* GIVEN INSTRUCTION *
Count the lines in the rows below that contain the word "dimensions", and give only that number.
------------------------------
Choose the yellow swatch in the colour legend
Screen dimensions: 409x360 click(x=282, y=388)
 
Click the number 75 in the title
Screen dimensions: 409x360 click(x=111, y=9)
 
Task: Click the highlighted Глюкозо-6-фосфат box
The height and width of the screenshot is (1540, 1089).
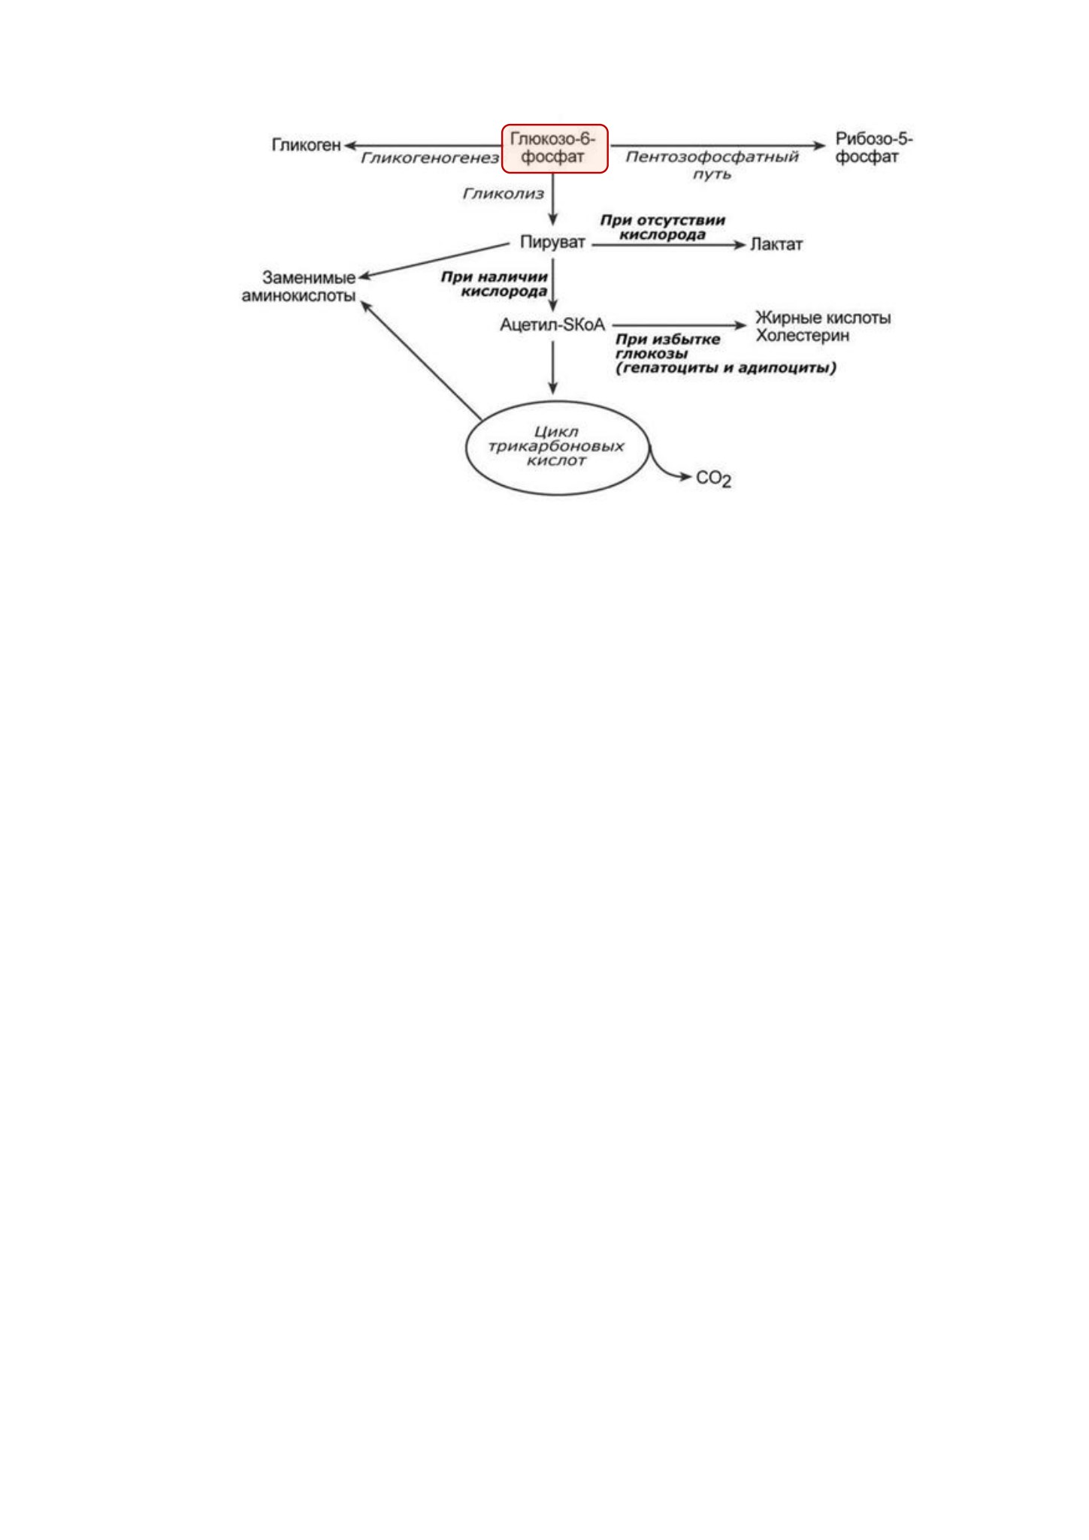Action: coord(555,149)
------------------------------
* CORRECT ANSWER *
2